- **WORK INSTRUCTION**: Omit the pictures from the listing below and print every remaining entry verbatim.

-- Opening Marker --

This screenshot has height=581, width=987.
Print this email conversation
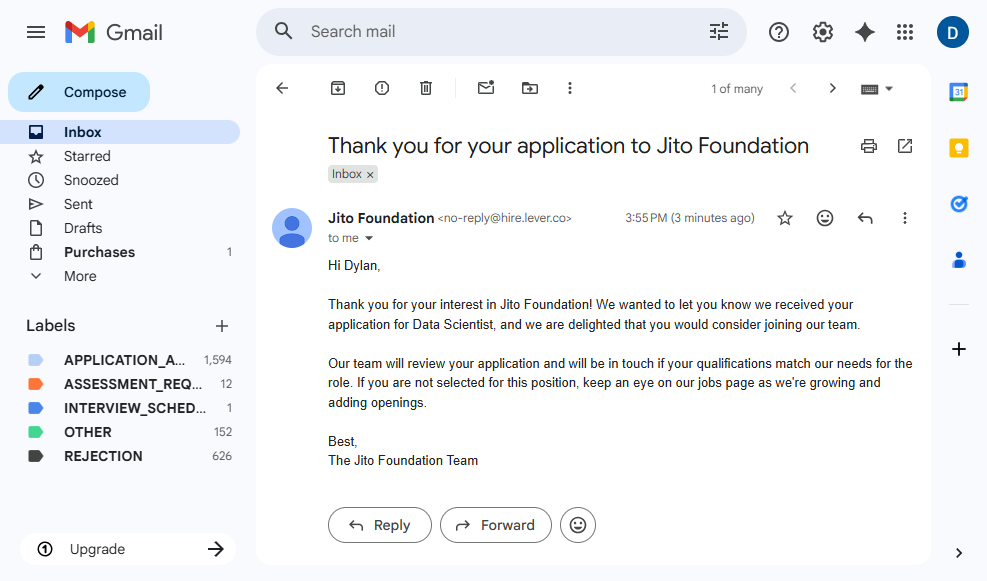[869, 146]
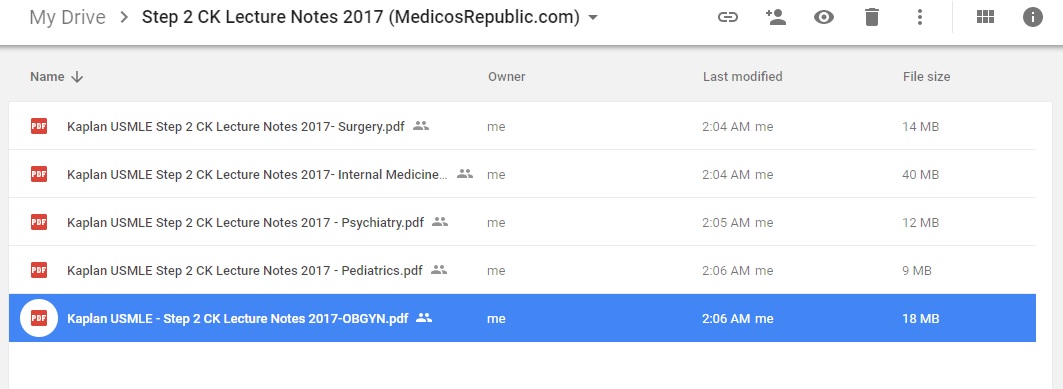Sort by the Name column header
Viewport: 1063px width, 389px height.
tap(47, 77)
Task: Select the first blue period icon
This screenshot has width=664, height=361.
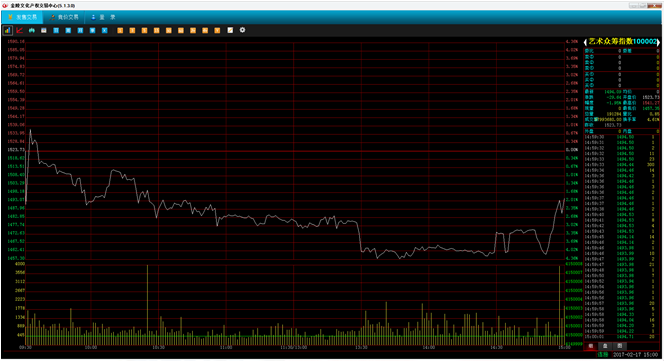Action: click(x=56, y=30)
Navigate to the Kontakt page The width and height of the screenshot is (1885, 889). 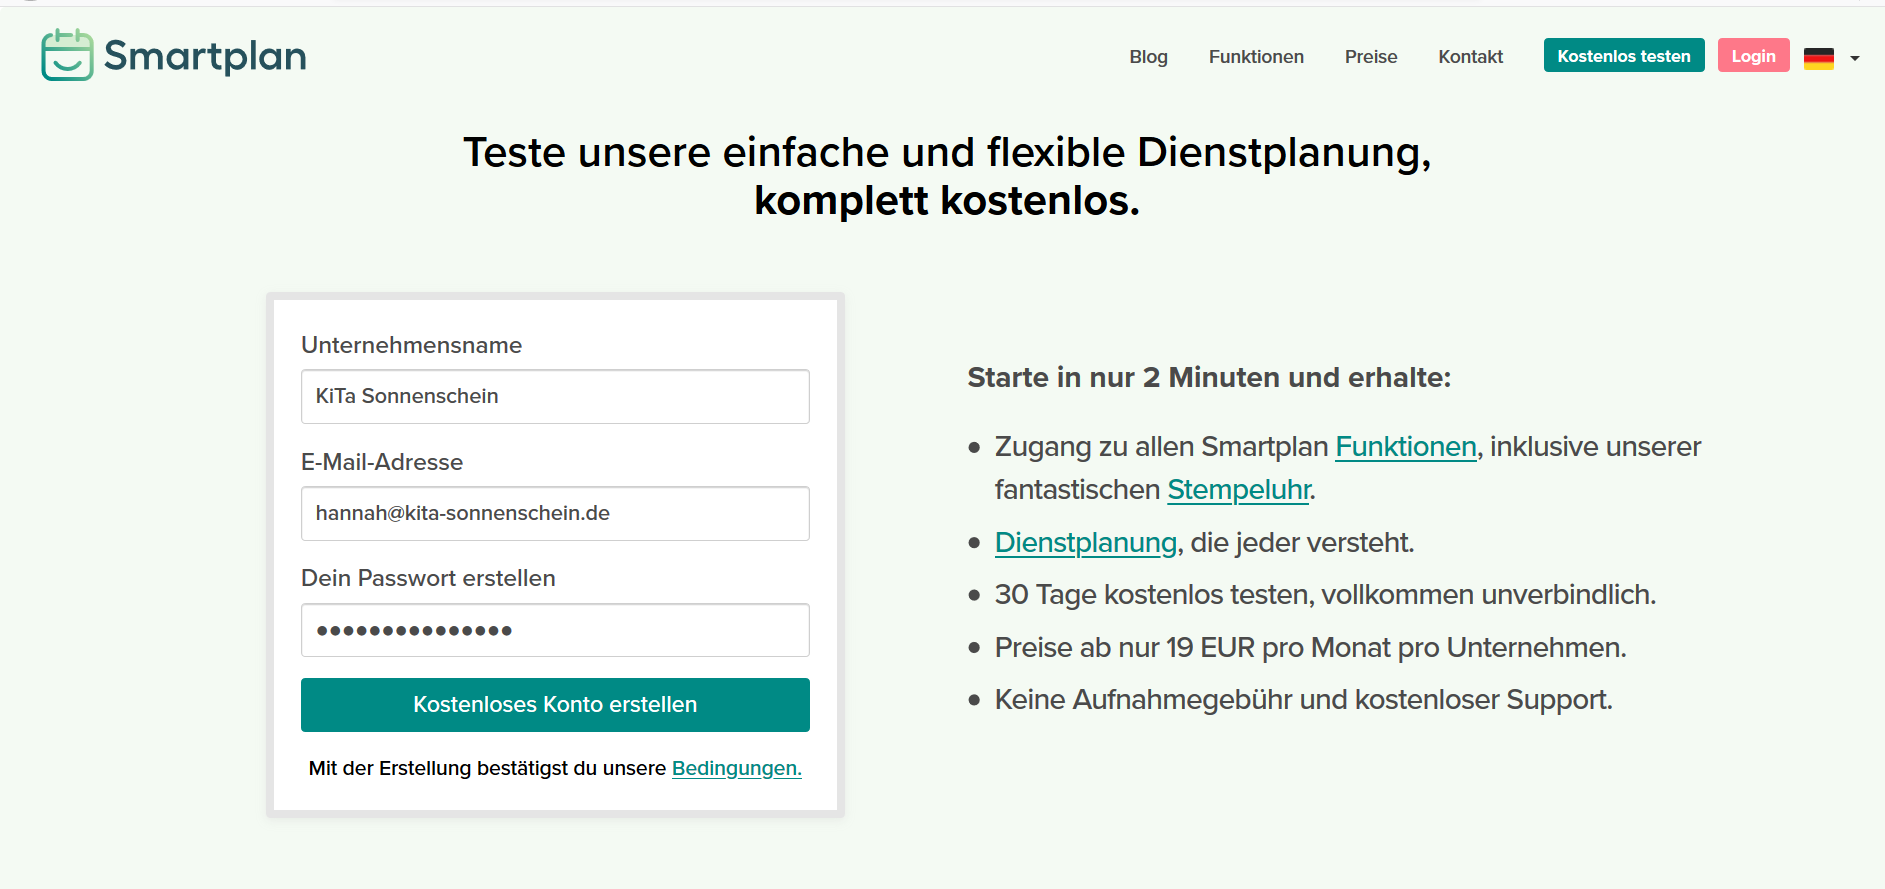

-- Closing Marker --

- **EXERCISE ANSWER**:
This screenshot has height=581, width=987.
Print this email conversation
[869, 146]
Sort by the Name column header
Viewport: 1063px width, 389px height.
tap(47, 77)
Task: Select the first blue period icon
This screenshot has width=664, height=361.
Action: click(x=56, y=30)
Navigate to the Kontakt page The width and height of the screenshot is (1885, 889). 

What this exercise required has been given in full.